How are users doing?

Although most users are aware of the risk of a compromised password, the difficulty of password management and ignorance of what makes a complex password results in the majority of users participating in insecure practices. The following are the most common issues; they are likely to be familiar:

What are the risks of these practices?

Low Entropy:

Low entropy passwords increase the risk of exposure from offline cracking. Web services store (or should store) passwords in a cryptographically secure format, such as salted SHA hashes. If your password is sufficiently complex and random it should be safe even if an attacker is able to compromise the web service’s database. Most passwords, however, are not. In recent breaches hackers have been able to decrypt 80% of the passwords within the first day and 90% within the first week.

The sheer number of passwords that have been leaked in the last few years has allowed crackers to increase their effectiveness with statistical analysis. Common structural tendencies have been identified, such as:

  1.      The most common words/phrases
  2.      If a capital is used it is likely to be the first character
  3. If a special character is used it is likely to be at the end
    1.  The most common special character is ‘!’
  4.      The most common replacements have been identified such as:

‘a -> @’, ‘e-> 3’, ‘I -> 1’, etc.

This increased understanding of common password structure has directly benefited cracking tools with transformations and improved dictionaries. The effective entropy of most non-random passwords has been significantly reduced because of these developments.

The use of random passwords, however, comes with the downside that they are much more difficult for humans to remember; ‘kaLsdh&s!d’ is much more difficult to remember than ‘Massive1’. This increases the occurrence of the other two most common insecure password practices: re-use and insecure storage.


Repeatedly using the same username and password combination allows the compromise of on account to trivially become the compromise of many accounts. The impact and exposure are multiplied with each account created with the same password. The difficulty of re-securing ones online identity is also made more difficult as many compromised accounts must now be reclaimed; one could easily be forgotten.

Insecure Storage:

The use of more complex passwords has the downside that they are much more difficult for humans to remember. As such, these passwords tend to be written down on post-its, saved in plain text in unprotected folders, or stored un-encrypted in web browsers such as Firefox.

Tevora and Massive Labs have encountered many enterprise environments where plaintext passwords are stored on public SMB shares, in some cases SQL database credentials! The use of a complex password is not enough it also must be properly managed

Is there a solution?

Companies like Google and Facebook are looking to the future with single sign-on and biometric solutions to replace the library of usernames/passwords users currently must manage; in the near term, however, the solution to both complexity and management problems are already available from a handful of password management suites both free and commercial.
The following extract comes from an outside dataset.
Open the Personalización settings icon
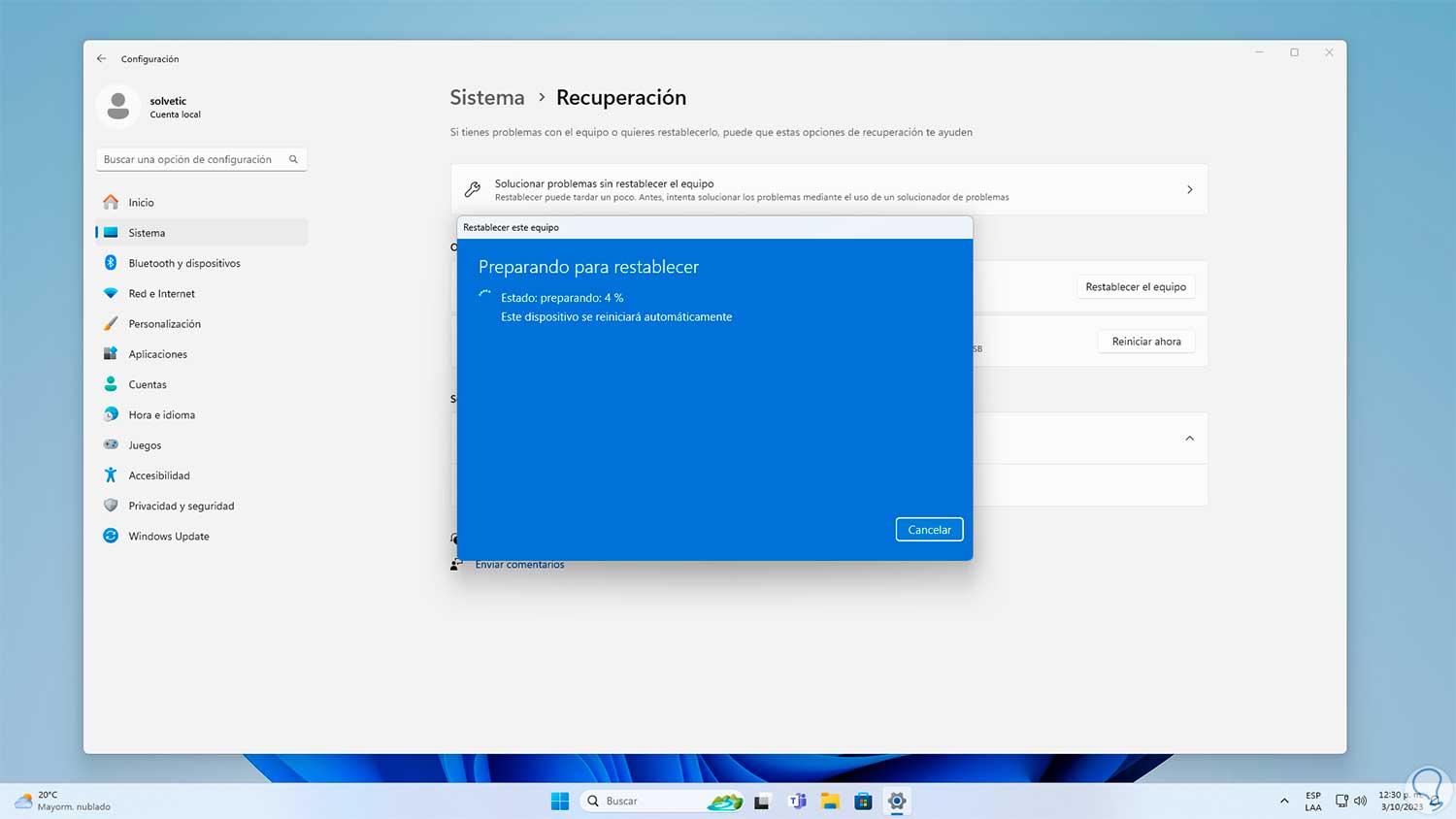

These will take care of both generating secure passwords and storing these passwords in a secure format. Another blog bost may thoroughly cover the currently available solutions.
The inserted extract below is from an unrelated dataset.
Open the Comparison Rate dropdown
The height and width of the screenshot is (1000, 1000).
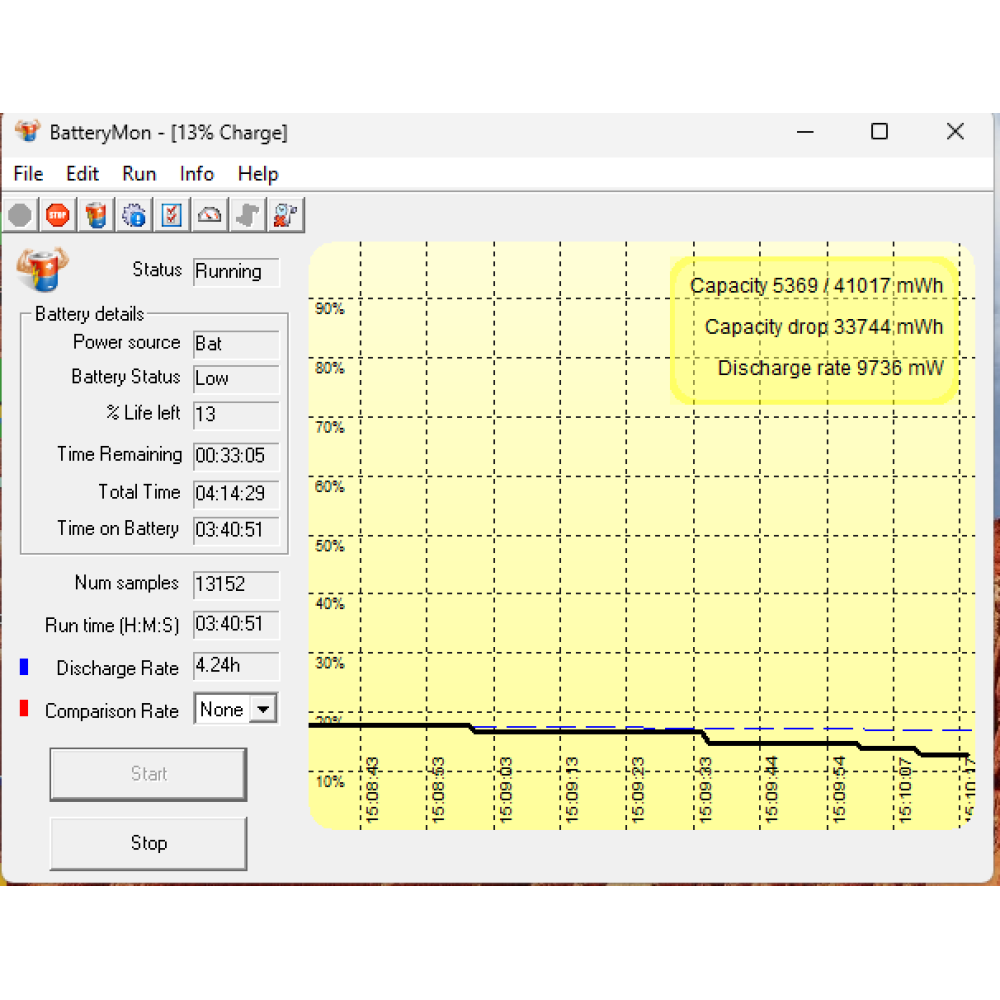[x=263, y=710]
There are some things service providers and administrators can do done to enhance the security for the end users

–        If you are running a web service enforce complex passwords to reduce your exposure

–        if you are managing users in an enterprise, deploy a identity management or single sign-on solution

Until a replacement becomes ubiquitous for password authentication end users will be the ones ultimately responsible for their own security.